QuoteService seals are of split rubber type composition.  The seals make it possible to replace the upper rear seal without removing the crankshaft.  The seal must be used as an upper and lower set and cannot be combined with the rope seal.

A rope seal is supplied in the engine gasket package to be used when engine is rebuilt.


There is a rope and rubber seal.  Adding the stop leak may only work for a little while or it may not work at all.  I had the same problem and tried the stop leak.  Didn't work at all.

Replacing the seal really isn't difficult.
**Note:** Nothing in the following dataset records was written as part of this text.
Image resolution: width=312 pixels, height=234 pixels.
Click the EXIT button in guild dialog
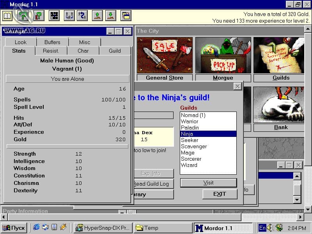pyautogui.click(x=220, y=194)
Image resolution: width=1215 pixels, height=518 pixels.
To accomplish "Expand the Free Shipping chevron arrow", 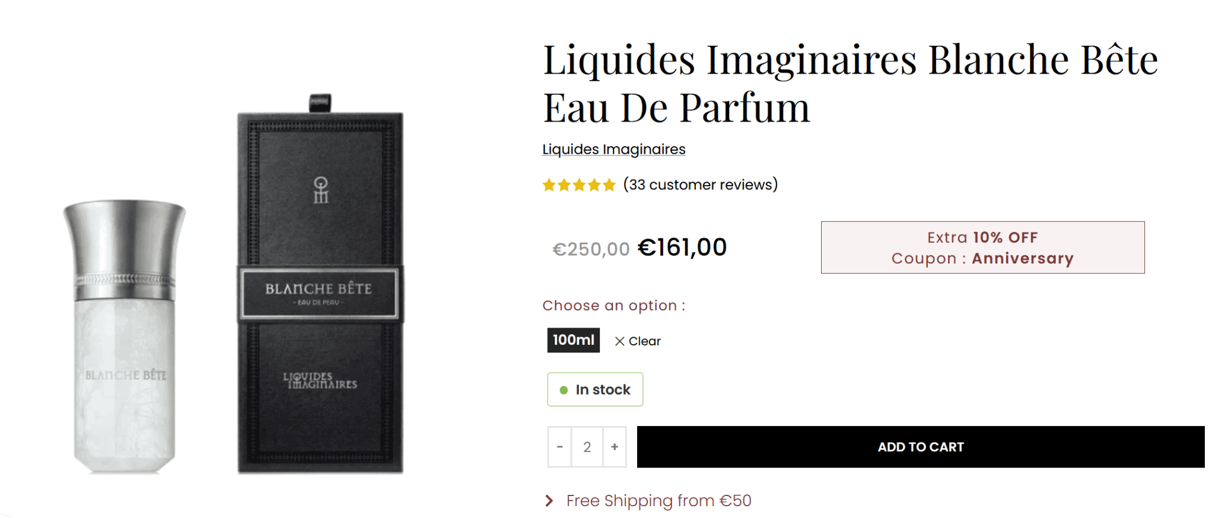I will (x=549, y=501).
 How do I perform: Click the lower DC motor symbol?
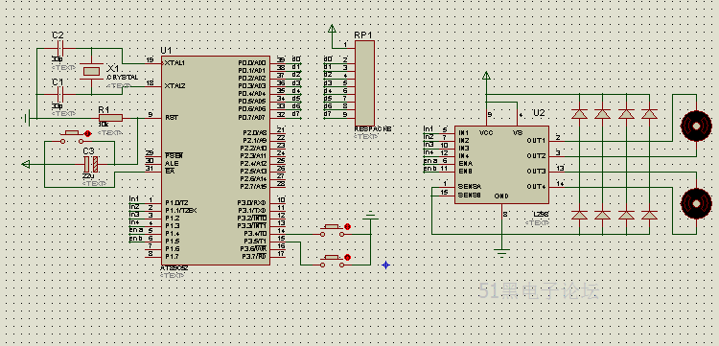pyautogui.click(x=696, y=202)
Complete info on this is found on page 297 of the '69-'73 Dodge Service eManual available in the club store.  Highly suggest getting it.  You also get a free membership upgrade with it.

Message Search results:

Temporary fix for seal leak:
http://www.classicwinnebagos.com/forum/index.php/topic,4093.msg17624.html#msg17624

Info on seal replacement:
http://www.classicwinnebagos.com/forum/index.php?topic=480.new#new
1969 D22, 2 x 1974 D24 Indians, 1977 27' Itasca

gezundheit

i'm ok with giving the Bars concentrate a shot at it.will let you know if it works.regards,gesundheit.

acenjason

My 75 D21 has a leaking rear main. I changed the oil about 100 miles ago and put in some bars stuff. Still leaks ..... $@!#@!

povertycoach

Those types of products are generally band-aids covering an axe wound.

gezundheit

The rear main seal turned out to be the rope type.i installed a kit from "440 source".
It included a billet aluminum seal receiver,a split "rubber" type seal and end seals, That go into slots that are machined into the receiver.the hardest work is removing The rope seal from around the crankshaft without damaging the bearing surface.i Used a 1/4" brass rod for that but first loosened the main bearing bolts a couple of turns first to make it easier to slide the rope seal out.the seal is made by fel-pro,it's Not necessary to get a new receiver,you can do the job with the new split seal and end seals alone.i found the split seal a tiny bit oversize for the crankshaft,so I cut it To size with my Dremel and installed both split seals in their places.i layed a bead of Sealer,about 1" on the billet receiver for the lower seal to adhear too and also in the Receiver slots for the side end seals.also on the split seal ends,this will lock them Together when all is bolted up.i found permatex Indian head gasket sealer to be a
Superior product to a silicon sealer in this application.this sealer when applied to both mating surfaces and let to tack up,worked great.my 440-3 had a windage tray Which meant 2 oil pan gaskets.i let everything cure for 24.hrs.before refilling with oil And then starting her up.no leaks,it's been 1500 miles now.